A wide open field for prospective West Hyattsville politicos looking for a seat on Gallatin Street
But who will run? It's a mystery for now, but whoever decides to will likely be competing for votes in a much more critically engaged neighborhood than in years past.
One council member from each ward is up for election this spring. Earlier this week, Councilor Ruth Ann Frazier (Ward 5) and Councilor Carlos Lizanne (Ward 4), whose seats are both up for election this May, revealed in media reports that they would be retiring from the dais.
News that Hyattsville's Wards 4 and 5 seats will be open for the spring mid-term municipal elections prompted Hyattsville Councilor Shani Warner (Ward 2) yesterday to email some West Hyattsville residents to pique their interest in running for office. A part of her ward also spills over into West Hyattsville as a result of the most recent round of redistricting.
"I've been so happy to see the community building going on in West Hyattsville," wrote Warner in an email to the West Hyattsville listserv. "I'd love to see some of the enthusiasm you've shown at community meetings, cleaning up the streets, and during public comment at Council meetings up on the dais itself. You're the ones who most directly know how the City can work to improve things."
West Hyattsville has seen something of a political and organizational awakening over the last year.

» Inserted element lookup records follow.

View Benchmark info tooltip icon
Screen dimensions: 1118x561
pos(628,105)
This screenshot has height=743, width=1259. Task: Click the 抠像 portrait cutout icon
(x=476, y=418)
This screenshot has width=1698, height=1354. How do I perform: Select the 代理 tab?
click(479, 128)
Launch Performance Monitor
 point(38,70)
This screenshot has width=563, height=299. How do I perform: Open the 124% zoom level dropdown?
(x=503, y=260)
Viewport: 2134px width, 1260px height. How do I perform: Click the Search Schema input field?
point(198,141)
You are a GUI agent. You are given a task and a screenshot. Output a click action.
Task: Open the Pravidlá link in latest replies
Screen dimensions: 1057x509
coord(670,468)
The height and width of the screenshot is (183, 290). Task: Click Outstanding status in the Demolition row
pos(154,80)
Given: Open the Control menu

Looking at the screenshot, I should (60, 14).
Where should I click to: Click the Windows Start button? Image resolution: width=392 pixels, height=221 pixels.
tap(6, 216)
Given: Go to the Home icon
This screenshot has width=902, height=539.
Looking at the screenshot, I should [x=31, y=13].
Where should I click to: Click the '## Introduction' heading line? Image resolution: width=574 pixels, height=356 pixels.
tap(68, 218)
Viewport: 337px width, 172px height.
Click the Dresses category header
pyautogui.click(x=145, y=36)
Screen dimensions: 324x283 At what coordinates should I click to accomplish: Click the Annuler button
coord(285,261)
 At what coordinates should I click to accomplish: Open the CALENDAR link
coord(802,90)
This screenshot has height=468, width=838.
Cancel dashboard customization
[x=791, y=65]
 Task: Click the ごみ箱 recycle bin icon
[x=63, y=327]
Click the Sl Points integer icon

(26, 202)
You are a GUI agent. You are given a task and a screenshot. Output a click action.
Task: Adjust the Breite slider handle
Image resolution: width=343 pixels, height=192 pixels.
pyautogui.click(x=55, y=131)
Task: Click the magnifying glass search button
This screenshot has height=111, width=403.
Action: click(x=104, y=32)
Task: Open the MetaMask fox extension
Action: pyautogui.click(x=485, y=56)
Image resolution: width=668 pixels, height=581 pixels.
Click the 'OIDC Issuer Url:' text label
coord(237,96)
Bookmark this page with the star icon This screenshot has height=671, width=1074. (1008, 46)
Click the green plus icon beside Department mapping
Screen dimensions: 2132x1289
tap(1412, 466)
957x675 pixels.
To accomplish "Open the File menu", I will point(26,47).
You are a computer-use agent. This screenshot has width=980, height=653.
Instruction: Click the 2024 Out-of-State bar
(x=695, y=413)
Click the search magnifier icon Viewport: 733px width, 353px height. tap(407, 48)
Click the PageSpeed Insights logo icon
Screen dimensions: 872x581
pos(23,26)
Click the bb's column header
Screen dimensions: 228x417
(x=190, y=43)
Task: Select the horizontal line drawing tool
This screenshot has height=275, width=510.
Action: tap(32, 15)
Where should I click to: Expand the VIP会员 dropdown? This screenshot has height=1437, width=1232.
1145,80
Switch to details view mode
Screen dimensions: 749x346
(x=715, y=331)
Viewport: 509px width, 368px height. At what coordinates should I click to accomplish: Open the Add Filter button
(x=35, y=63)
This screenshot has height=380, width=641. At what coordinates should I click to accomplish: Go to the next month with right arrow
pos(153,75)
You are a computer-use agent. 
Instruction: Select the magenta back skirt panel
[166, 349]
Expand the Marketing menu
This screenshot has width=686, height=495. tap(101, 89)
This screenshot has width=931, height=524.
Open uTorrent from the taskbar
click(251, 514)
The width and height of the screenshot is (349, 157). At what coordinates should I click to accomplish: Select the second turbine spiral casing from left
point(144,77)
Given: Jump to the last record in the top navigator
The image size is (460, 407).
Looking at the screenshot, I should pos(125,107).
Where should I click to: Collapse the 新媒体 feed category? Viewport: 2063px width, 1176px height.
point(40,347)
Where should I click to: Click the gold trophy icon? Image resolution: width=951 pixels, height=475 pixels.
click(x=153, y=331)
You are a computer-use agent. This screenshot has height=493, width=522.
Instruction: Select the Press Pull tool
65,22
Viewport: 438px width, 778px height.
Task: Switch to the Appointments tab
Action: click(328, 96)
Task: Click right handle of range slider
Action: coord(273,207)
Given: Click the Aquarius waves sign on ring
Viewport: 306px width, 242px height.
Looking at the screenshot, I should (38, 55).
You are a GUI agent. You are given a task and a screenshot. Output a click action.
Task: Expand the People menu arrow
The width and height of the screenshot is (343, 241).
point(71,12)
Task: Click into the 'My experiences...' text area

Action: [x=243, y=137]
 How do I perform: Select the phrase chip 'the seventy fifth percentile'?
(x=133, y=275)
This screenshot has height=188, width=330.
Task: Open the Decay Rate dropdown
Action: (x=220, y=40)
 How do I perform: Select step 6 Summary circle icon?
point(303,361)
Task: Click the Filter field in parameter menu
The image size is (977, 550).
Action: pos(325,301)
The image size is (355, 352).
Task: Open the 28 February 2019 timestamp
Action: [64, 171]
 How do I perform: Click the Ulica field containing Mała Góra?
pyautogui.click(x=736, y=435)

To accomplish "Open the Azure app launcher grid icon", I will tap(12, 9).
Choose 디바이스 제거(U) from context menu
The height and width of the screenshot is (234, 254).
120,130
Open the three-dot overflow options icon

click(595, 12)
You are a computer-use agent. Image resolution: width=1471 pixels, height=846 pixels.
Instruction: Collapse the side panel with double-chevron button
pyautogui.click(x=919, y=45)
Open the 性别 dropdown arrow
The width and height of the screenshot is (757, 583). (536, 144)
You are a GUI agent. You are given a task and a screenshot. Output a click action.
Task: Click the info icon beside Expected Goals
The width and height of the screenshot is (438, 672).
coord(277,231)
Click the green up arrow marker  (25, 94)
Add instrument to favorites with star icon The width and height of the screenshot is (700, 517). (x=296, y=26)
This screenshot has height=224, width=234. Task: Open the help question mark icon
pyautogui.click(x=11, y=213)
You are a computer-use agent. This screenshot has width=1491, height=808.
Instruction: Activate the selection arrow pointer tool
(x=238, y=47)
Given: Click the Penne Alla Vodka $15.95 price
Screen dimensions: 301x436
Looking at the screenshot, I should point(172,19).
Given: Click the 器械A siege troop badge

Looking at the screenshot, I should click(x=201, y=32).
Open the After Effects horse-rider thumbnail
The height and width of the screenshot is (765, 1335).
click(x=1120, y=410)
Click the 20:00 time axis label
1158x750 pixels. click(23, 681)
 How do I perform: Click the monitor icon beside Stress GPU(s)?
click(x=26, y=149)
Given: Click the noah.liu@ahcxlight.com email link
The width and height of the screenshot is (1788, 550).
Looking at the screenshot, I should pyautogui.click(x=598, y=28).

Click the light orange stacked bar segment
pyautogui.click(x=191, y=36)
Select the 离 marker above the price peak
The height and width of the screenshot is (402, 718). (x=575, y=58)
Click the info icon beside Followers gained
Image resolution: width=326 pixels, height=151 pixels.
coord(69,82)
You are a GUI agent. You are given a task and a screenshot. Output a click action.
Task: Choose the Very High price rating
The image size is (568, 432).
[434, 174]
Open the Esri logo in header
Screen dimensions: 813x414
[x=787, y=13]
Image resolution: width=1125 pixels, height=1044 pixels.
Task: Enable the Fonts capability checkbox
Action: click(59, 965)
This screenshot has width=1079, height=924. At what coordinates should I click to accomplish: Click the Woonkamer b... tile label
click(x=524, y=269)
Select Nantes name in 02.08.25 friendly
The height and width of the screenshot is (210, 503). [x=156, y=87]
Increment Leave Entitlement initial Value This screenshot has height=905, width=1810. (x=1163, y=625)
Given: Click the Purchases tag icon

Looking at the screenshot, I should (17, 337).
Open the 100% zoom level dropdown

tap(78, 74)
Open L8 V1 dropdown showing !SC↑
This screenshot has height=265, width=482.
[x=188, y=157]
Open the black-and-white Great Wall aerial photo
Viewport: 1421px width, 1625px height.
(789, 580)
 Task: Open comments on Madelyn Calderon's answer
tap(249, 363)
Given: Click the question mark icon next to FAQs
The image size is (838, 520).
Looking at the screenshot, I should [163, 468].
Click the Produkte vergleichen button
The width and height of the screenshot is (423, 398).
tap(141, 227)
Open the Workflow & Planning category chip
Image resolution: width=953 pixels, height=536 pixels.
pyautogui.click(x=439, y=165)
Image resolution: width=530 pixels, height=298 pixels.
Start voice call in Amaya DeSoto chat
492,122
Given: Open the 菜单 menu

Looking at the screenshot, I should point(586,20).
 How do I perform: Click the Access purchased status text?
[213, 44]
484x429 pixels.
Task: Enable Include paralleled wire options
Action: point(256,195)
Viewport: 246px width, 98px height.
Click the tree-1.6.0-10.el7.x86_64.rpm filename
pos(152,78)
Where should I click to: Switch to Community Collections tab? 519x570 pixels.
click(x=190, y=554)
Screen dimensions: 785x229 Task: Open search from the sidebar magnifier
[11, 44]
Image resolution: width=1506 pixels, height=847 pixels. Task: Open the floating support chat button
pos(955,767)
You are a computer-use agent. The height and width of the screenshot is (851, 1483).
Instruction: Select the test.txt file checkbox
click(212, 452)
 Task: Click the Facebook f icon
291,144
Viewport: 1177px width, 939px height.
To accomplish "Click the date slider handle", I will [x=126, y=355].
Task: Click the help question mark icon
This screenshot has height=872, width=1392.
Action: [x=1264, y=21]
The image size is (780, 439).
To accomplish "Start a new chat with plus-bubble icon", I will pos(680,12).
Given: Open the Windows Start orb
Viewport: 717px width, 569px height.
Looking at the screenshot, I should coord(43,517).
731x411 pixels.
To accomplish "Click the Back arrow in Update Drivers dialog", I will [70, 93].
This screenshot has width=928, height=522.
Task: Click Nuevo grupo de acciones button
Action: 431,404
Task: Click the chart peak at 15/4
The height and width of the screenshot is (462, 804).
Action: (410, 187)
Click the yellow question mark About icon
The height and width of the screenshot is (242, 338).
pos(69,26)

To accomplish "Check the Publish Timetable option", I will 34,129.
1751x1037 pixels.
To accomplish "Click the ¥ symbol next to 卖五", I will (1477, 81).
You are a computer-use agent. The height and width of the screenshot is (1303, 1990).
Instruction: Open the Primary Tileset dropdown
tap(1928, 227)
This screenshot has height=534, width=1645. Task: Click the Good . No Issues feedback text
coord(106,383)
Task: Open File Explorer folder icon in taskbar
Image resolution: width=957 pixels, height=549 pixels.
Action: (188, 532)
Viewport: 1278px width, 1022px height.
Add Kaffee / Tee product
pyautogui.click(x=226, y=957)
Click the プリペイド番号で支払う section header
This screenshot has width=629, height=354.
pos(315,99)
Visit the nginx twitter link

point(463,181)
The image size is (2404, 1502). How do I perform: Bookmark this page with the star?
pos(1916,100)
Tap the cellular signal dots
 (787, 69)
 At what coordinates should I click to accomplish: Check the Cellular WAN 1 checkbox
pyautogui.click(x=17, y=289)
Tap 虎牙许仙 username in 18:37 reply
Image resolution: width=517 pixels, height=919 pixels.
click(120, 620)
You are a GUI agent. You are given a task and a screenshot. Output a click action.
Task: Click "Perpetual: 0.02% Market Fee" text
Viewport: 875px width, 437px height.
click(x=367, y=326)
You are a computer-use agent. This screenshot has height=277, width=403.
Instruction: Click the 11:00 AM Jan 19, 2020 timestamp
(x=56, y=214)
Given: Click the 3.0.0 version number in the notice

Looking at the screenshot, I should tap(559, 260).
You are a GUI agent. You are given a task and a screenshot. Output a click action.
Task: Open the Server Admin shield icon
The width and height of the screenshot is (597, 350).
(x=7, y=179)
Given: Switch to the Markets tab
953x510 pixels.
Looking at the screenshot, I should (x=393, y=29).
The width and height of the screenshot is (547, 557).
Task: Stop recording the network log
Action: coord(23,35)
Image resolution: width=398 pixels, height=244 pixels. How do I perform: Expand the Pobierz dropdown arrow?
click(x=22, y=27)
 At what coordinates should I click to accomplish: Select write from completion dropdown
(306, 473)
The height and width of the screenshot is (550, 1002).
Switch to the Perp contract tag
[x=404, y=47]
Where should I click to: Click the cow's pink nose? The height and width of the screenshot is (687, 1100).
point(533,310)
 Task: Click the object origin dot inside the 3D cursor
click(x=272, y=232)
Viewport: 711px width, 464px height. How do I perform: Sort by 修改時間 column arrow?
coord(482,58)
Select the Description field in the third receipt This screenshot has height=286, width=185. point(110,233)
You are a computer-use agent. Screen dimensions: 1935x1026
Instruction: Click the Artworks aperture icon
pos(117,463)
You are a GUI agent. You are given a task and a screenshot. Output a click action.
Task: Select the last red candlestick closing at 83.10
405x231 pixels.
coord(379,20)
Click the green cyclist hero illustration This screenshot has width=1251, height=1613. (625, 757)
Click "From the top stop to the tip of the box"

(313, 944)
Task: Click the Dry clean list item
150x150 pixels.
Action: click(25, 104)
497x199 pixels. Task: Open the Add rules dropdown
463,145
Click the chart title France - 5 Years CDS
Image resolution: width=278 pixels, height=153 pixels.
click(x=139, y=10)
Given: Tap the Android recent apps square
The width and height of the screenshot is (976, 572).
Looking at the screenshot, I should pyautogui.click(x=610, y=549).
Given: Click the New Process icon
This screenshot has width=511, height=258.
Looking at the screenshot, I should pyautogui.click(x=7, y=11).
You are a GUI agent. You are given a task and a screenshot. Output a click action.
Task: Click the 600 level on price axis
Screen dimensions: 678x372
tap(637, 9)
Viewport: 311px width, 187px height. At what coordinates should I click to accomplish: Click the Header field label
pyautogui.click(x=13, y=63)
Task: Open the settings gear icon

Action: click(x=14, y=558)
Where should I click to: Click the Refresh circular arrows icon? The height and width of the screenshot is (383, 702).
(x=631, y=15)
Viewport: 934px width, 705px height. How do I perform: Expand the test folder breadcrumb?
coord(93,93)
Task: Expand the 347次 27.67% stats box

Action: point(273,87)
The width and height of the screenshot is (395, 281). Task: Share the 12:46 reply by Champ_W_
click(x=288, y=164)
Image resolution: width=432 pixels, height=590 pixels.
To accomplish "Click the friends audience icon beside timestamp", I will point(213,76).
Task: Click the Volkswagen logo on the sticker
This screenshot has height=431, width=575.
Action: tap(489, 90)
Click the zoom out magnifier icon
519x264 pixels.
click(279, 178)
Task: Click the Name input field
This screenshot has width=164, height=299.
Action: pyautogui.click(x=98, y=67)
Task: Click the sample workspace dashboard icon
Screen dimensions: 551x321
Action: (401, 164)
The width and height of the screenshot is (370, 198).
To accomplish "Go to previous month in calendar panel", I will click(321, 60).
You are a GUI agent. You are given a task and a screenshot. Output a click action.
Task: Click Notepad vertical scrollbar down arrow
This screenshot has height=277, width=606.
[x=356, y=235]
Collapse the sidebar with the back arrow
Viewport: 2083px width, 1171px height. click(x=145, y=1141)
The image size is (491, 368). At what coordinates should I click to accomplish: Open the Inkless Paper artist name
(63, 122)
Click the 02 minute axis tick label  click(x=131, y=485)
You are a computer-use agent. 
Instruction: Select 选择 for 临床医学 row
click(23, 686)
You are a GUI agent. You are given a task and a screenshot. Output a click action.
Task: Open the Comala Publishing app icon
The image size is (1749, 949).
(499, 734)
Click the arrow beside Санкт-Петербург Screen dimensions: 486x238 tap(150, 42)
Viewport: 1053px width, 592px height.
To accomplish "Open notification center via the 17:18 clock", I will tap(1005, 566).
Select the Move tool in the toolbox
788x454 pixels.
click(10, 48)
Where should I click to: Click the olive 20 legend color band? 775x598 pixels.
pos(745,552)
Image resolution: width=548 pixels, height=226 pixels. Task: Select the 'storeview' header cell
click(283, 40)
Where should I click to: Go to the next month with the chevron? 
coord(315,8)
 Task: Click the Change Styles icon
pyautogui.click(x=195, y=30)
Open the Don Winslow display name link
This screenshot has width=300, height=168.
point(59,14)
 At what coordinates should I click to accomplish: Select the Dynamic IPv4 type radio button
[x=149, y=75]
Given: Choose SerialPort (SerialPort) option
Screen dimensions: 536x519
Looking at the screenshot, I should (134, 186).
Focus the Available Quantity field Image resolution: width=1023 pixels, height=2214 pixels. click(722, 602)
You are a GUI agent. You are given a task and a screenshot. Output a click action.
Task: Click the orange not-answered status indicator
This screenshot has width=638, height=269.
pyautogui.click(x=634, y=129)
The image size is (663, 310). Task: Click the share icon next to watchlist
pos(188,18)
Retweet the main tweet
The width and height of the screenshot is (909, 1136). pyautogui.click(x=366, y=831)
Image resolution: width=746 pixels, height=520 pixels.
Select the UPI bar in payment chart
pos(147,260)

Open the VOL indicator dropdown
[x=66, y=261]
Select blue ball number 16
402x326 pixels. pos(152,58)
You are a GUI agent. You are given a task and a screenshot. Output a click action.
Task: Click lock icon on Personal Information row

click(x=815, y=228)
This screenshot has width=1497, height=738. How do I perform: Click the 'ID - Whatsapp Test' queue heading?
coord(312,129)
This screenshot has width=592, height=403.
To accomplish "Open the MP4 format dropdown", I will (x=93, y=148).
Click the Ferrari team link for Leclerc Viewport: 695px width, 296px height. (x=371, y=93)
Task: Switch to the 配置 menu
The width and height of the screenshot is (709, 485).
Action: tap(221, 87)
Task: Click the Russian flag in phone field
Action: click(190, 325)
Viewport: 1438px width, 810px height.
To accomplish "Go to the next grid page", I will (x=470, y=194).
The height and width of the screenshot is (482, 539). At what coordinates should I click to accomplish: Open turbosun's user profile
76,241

During that time, a small–but-growing grassroots cadre of West Hyattsville residents have begun organizing their neighborhoods, literally on a block by block basis, into a voice which has become remarkably effective at getting the city's policymakers to pay attention to their side of Queens Chapel Road.
The West Hyattsville awakening comes in the context of a bad news year for West Hyattsville. It has been a year which included a spike in burglaries in Wards 4 and 5 over its first nine months, a series of sexual assaults in the vicinity of the West Hyattsville Metro Station, and a perceived lack of development and infrastructure investment in the area.
But in response, the neighborhood has organized itself. A thriving email forum for West Hyattsville residents was started, becoming a place where municipal policy is discussed, community meetings are previewed, and where information about area crimes–often in the absence of official police information–are distributed. Key members of the ad hoc neighborhood association include Jennifer Kubit and Valrie Hames. The two have become regular fixtures in the council gallery over the last year, taking their time to advocate for West Hyattsville.
The group also has demonstrated its ability to mobilize residents. When they began raising concerns about burglaries in their neighborhood, they were able to turn out a full house to a community meeting with the police department at St. Matthews' church. It was something which would have been unimaginable without the organizational infrastructure developed within the neighborhood over the last year.
From that meeting came a determined, but informal effort to create a neighborhood watch. There are now regular neighborhood watch patrols. Police Chief Doug Holland has credited the newfound community civic engagement with helping police nab at least four suspects in a series of burglaries and break-ins over the last week.
Now, all this structure could be quite handy in a political campaign, too. It's a fact which has not gone unnoticed by Kubit, who has admitted in conversation that she has considered running for city council in the past. The problem at the time, she recalled, was that she had no way to get out a vote.
That might have changed over the last year.
Now, Warner, first elected in 2011, is pushing those involved in the awakening to run. While West Hyattsville's neighborhood activists mull a stab at local politics, Warner said that she's willing to offer advice.
"Just because you're curious doesn't commit you to anything," wrote Warner. "It's a tough decision to make to run, but a worthwhile thing to do. It's both easier and harder than I anticipated."